Department of Psychiatry and Psychology, School for Mental Health and Neuroscience, EURON, Maastricht University Medical Centre, Maastricht, the Netherlands.
Faculty of Psychology and Educational Sciences, Laboratory of Biological Psychology, University of Leuven, Leuven, Belgium.
Neuropsychopharmacology. 2020 Feb;45(3):534-541. doi: 10.1038/s41386-019-0467-8. Epub 2019 Jul 28.
Extinction learning is assumed to represent a core mechanism underlying exposure therapy. Empirical evaluations of this assumption, however, are largely lacking. The current study investigated whether neural activations and self-report outcomes during extinction learning and extinction recall could specifically predict exposure therapy response in specific phobia. In this double-blind randomized controlled trial, individuals with spider phobia (N = 45; female/male = 41/4) were on group basis randomly allocated to exposure therapy (n = 25; female/male = 24/1) or progressive muscle relaxation (PMR; n = 20; female/male = 17/3). Intervention effects were measured with the Fears of Spiders questionnaire. Participants also underwent a three-day fear conditioning, extinction learning, and extinction recall paradigm during functional magnetic resonance imaging at baseline. Extinction outcomes were self-reported fear and threat expectancy, and neural responses during conditioned stimulus processing and during extinction-related prediction errors (US omissions) in regions of interest (ventromedial prefrontal cortex (vmPFC) and nucleus accumbens). Results showed that exposure therapy resulted in stronger symptom reductions than PMR (Cohen's d = 0.90). Exposure therapy response was specifically predicted by prediction-error related vmPFC activation during early extinction. There were also indications vmPFC activations during conditioned safety stimulus processing at early extinction predicted therapy outcome. Neural activations during extinction recall and self-report data did however not predict therapy outcome. These findings indicate that exposure therapy may rely on neural extinction learning processes. Prediction errors are thought to drive the extinction learning process, and prediction error-related vmPFC activation specifically predicted therapy outcome. The extent to which vmPFC processes safety signals may additionally be predictive of exposure therapy response, but the specificity is less clear.

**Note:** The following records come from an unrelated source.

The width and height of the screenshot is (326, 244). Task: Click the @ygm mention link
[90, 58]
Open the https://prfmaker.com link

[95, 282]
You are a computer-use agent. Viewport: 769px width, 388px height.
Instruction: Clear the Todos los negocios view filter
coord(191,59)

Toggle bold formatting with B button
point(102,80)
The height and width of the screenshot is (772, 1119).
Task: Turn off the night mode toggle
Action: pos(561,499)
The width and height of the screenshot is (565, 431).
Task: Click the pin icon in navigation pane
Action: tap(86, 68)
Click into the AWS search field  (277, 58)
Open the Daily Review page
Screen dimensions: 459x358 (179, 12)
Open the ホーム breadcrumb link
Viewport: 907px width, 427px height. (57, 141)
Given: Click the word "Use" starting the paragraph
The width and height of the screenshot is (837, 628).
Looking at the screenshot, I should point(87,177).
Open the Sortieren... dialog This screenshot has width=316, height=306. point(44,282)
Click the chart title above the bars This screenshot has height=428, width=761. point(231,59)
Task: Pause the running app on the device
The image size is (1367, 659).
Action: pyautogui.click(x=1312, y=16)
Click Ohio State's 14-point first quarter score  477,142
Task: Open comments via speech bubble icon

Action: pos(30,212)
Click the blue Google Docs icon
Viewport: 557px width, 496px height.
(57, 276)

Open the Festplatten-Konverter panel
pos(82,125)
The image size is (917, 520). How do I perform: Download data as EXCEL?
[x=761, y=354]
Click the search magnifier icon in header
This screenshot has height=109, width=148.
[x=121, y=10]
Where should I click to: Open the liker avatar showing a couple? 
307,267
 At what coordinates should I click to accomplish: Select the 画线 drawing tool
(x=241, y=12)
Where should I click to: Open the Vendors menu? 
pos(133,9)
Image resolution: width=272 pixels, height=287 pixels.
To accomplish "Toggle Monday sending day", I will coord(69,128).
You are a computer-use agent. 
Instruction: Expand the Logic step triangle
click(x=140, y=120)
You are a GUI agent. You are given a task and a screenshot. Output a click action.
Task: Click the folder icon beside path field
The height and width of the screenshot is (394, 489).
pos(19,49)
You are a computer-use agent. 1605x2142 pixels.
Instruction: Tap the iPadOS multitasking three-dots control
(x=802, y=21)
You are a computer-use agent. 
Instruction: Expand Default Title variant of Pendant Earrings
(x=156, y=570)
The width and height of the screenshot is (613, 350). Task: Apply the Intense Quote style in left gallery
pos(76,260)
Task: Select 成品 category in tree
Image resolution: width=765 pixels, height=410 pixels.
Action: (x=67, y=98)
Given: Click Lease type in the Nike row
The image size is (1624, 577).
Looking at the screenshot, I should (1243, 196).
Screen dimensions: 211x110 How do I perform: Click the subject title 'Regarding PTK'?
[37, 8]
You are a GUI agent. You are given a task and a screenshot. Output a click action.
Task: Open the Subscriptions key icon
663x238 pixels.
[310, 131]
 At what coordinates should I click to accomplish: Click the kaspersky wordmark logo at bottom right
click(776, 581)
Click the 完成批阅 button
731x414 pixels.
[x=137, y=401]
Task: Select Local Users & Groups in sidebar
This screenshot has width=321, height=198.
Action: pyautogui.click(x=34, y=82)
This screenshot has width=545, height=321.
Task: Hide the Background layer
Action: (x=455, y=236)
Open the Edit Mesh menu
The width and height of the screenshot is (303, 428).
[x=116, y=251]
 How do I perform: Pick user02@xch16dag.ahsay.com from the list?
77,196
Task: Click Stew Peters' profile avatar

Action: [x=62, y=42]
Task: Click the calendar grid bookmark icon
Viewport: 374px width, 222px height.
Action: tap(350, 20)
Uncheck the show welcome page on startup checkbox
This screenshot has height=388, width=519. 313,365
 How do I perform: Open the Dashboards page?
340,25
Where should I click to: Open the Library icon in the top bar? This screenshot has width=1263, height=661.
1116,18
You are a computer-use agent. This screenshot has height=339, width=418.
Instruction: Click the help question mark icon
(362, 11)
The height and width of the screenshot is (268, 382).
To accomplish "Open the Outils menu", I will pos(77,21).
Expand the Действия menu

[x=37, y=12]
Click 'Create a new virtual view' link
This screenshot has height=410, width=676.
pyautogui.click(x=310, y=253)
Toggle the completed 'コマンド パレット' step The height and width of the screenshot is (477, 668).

灭绝学习被认为是暴露疗法的核心机制。然而,对这一假设的实证评估在很大程度上是缺乏的。本研究调查了在特定恐惧症中,灭绝学习和灭绝回忆期间的神经激活和自我报告结果是否可以特异性地预测暴露疗法的反应。在这项双盲随机对照试验中,蜘蛛恐惧症患者(N=45;女性/男性=41/4)按组随机分配到暴露疗法组(n=25;女性/男性=24/1)或渐进性肌肉松弛组(PMR;n=20;女性/男性=17/3)。干预效果用蜘蛛恐惧问卷来衡量。参与者还在基线时接受了为期三天的恐惧条件反射、灭绝学习和灭绝回忆范式的功能性磁共振成像。灭绝结果是自我报告的恐惧和威胁预期,以及在条件刺激处理和与灭绝相关的预测误差(US 遗漏)期间的神经反应,在感兴趣的区域(腹内侧前额叶皮层(vmPFC)和伏隔核)。结果表明,暴露疗法比 PMR 产生更强的症状减轻(Cohen's d=0.90)。暴露疗法的反应与早期灭绝期间与预测误差相关的 vmPFC 激活特异性相关。也有迹象表明,早期灭绝期间条件性安全刺激处理期间的 vmPFC 激活预测了治疗结果。然而,灭绝回忆和自我报告数据的神经激活并不能预测治疗结果。这些发现表明,暴露疗法可能依赖于神经灭绝学习过程。预测误差被认为驱动灭绝学习过程,与预测误差相关的 vmPFC 激活特异性预测了治疗结果。vmPFC 过程安全信号的程度可能也可以预测暴露疗法的反应,但特异性不太清楚。